Work to be completed
Skip the pictures. Repeat everything else in the records word for word.

=== Extracted records ===

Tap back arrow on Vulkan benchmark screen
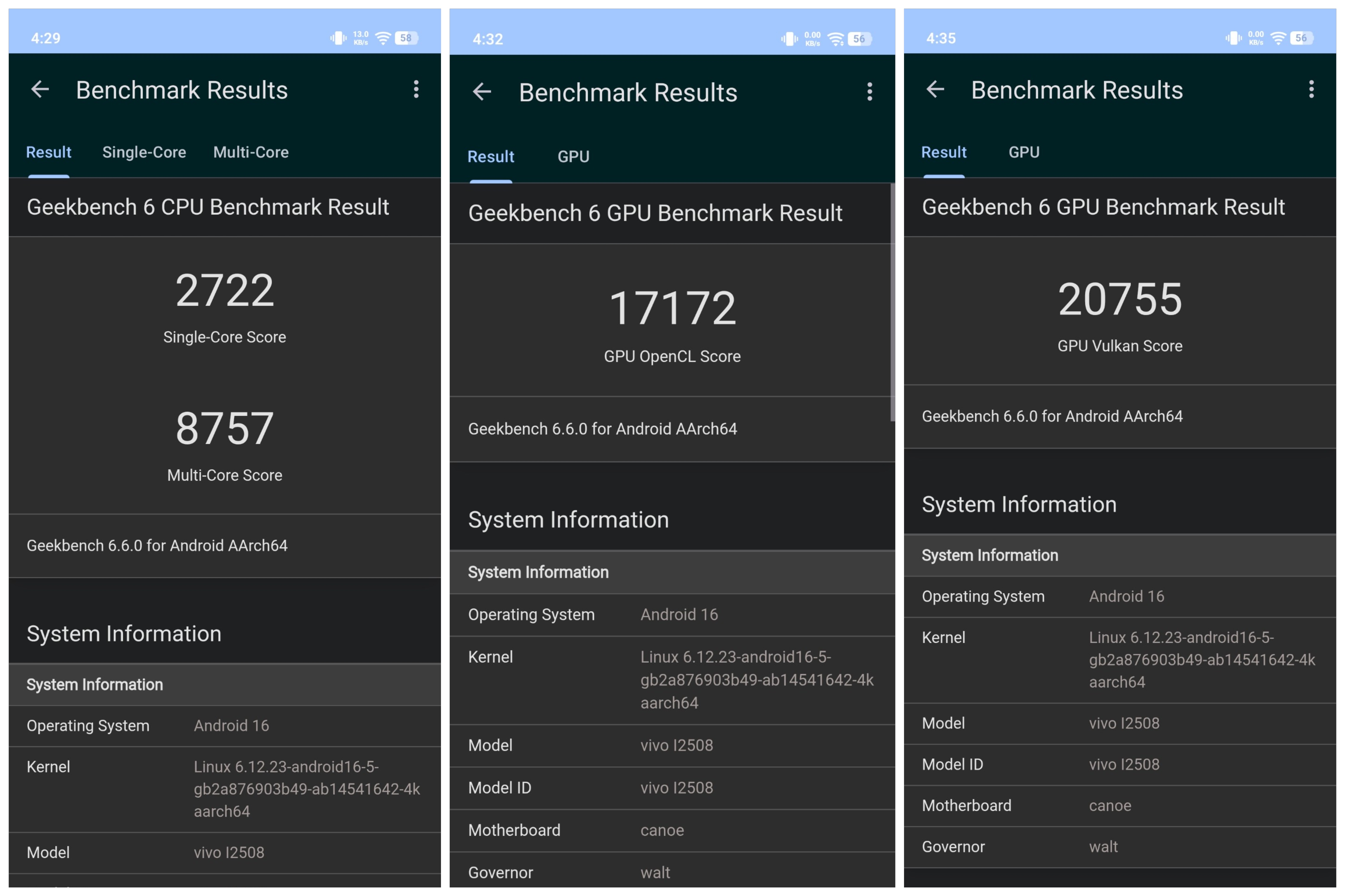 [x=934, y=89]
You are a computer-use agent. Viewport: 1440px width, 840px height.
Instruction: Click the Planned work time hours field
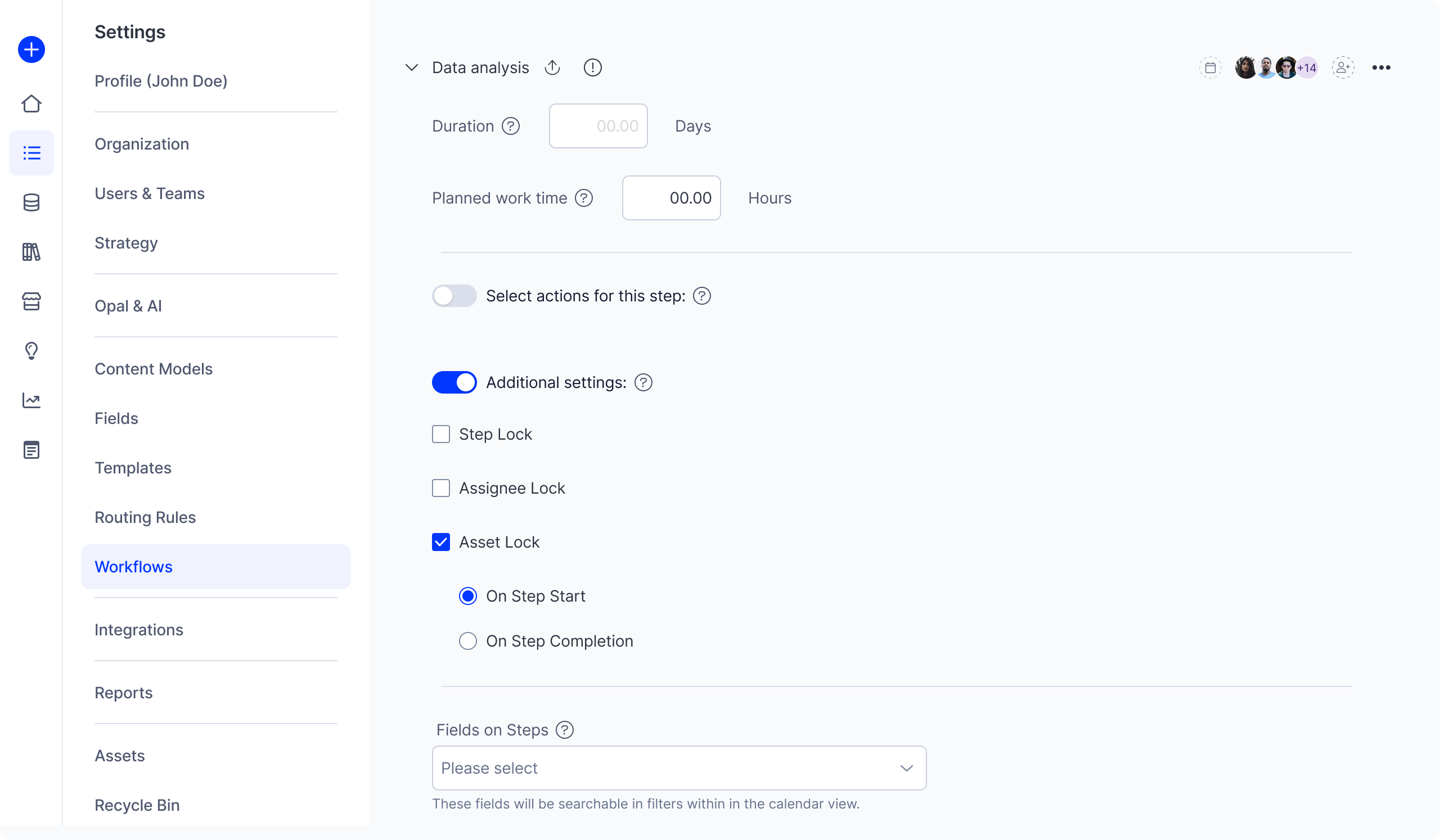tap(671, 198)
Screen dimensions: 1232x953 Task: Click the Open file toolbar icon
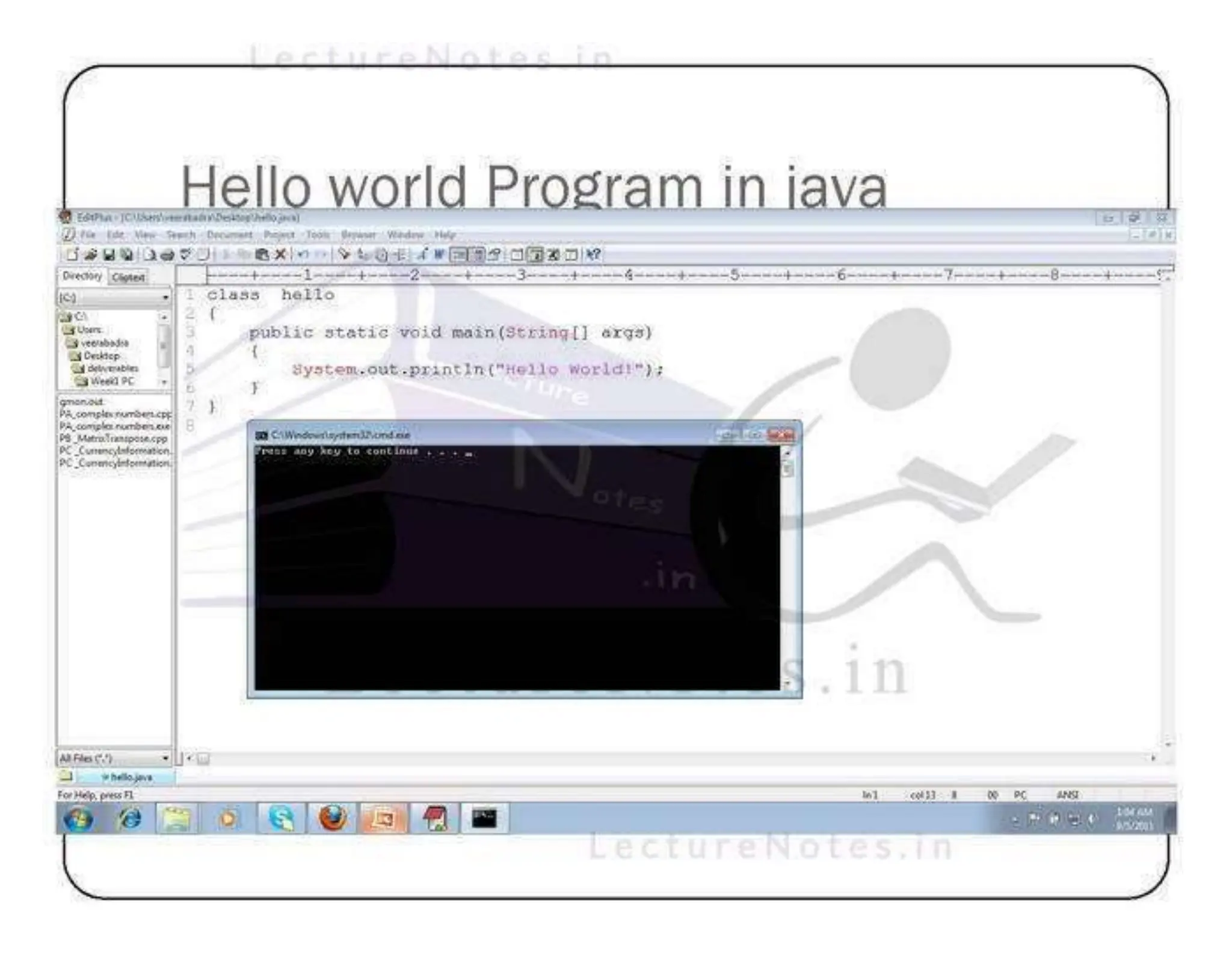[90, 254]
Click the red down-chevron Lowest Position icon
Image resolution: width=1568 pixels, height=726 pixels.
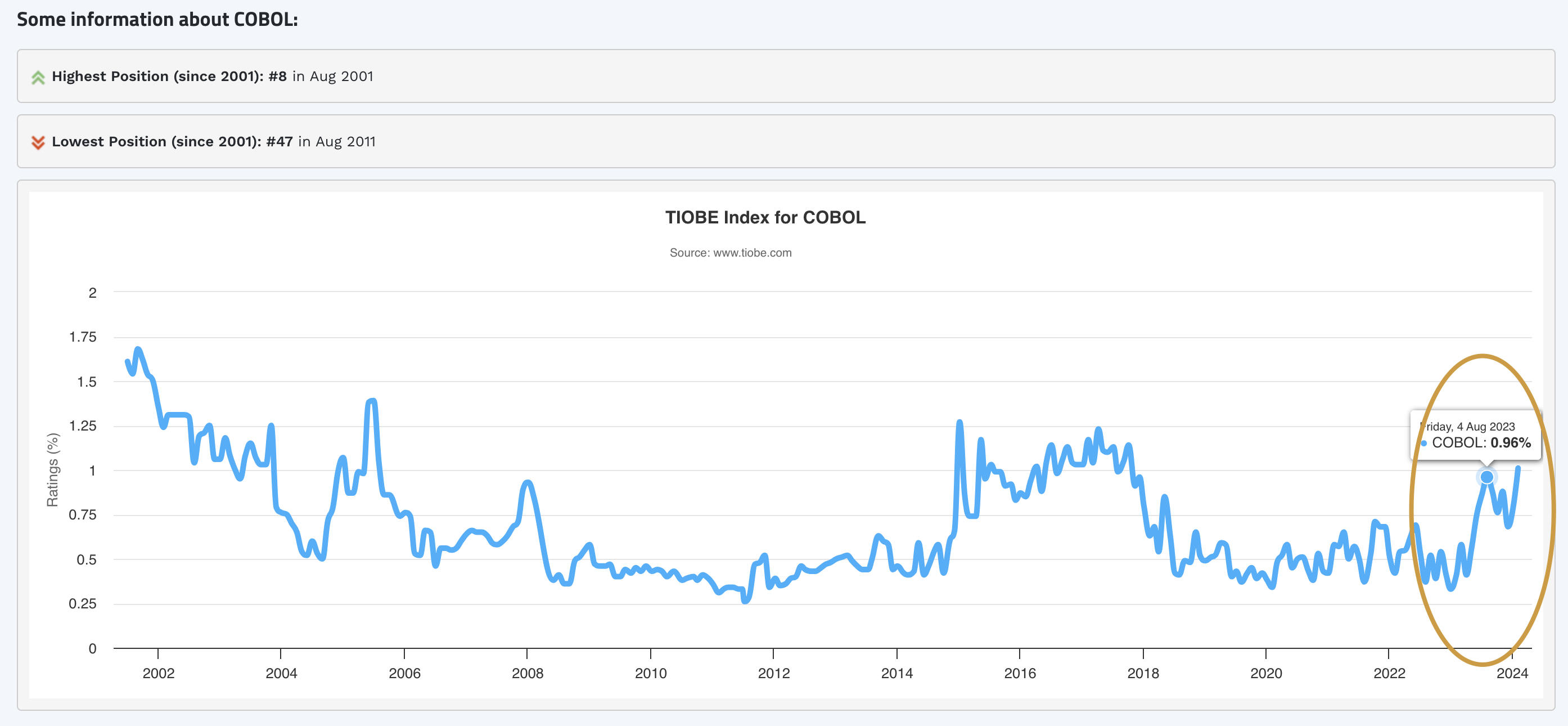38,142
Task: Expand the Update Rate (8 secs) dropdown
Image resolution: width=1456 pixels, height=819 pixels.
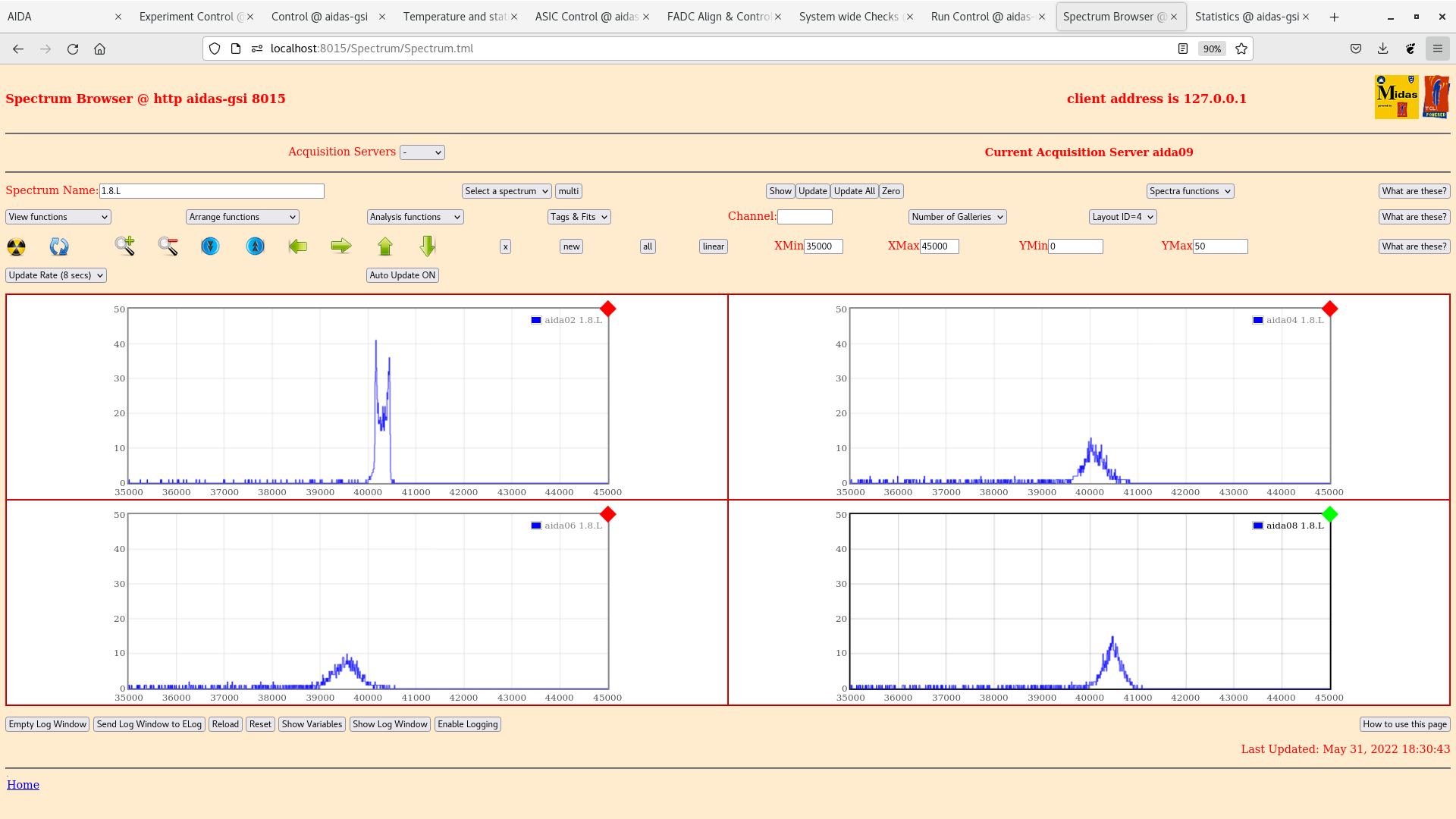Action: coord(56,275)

===

Response below
Tap back arrow on Vulkan benchmark screen
 [x=934, y=89]
You are a computer-use agent. Viewport: 1440px width, 840px height.
Instruction: Click the Planned work time hours field
tap(671, 198)
Screen dimensions: 1232x953 Task: Click the Open file toolbar icon
[90, 254]
Click the red down-chevron Lowest Position icon
Image resolution: width=1568 pixels, height=726 pixels.
38,142
Task: Expand the Update Rate (8 secs) dropdown
Image resolution: width=1456 pixels, height=819 pixels.
Action: coord(56,275)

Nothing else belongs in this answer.